A Simple Serum Depletion Method For Proteomics Analysis

Serum is the body fluid most often used in biomarker discovery. Albumin, the most abundant serum protein, contributes approximately 50% of the serum protein content, with an additional dozen abundant proteins dominating the rest of the serum proteome. To profile this challenging protein mixture by proteomics, the abundant proteins must be depleted to allow for detection of the low-abundant proteins, the primary biomarker targets. Current serum depletion approaches for proteomics are costly and relatively complex to couple with protein digestion. We demonstrate a simple, affordable serum depletion methodology that, within a few minutes of processing, results in two captured serum fractions - albumin-depleted and albumin-rich - which are digested in situ.

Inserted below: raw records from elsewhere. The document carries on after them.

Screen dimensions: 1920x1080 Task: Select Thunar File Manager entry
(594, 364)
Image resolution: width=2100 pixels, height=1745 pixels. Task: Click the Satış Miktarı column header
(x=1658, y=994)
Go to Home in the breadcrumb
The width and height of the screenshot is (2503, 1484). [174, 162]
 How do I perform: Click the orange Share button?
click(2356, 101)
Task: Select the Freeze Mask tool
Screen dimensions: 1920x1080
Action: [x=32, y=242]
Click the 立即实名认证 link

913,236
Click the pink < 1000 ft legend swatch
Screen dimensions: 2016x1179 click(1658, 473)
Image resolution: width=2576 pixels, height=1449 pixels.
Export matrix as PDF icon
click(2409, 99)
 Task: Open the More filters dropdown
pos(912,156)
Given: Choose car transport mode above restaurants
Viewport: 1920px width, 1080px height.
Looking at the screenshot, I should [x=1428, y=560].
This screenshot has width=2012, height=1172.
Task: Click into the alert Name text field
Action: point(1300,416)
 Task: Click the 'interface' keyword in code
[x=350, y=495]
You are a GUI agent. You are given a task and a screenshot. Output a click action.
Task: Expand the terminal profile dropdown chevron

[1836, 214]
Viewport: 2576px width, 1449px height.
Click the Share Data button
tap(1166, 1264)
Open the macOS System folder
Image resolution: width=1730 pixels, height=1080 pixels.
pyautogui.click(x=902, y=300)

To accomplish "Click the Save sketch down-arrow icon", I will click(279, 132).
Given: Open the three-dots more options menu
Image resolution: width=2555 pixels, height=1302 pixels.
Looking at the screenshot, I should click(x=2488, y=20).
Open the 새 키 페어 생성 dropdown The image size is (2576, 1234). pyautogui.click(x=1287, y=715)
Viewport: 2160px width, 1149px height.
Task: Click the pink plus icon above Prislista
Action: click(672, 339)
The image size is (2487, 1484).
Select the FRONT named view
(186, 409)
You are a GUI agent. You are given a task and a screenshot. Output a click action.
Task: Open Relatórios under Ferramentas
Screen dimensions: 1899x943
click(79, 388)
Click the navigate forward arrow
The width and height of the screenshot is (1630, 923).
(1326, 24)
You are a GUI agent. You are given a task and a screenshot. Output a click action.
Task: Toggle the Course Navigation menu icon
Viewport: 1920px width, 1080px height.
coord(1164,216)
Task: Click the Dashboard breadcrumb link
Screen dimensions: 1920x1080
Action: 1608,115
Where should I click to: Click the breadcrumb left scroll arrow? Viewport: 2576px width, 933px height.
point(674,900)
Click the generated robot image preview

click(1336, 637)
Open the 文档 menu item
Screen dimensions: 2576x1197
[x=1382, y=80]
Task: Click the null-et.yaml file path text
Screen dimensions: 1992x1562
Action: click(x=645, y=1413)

We believe our method is a useful addition to the biomarker sample preparation toolbox.METHOD SUMMARY We describe a method for simple albumin depletion by serum fractionation coupled with proteomics analysis. The method is based on selective protein adsorption to quartz under basic conditions. While many serum proteins are captured and can subsequently be eluted, albumin and some other proteins are not retained and pass through the quartz trap. The flow-through albumin-rich fraction is diluted with methanolic ammonium acetate solution and captured in a second quartz trap. Both fractions are digested in situ for proteomics analysis.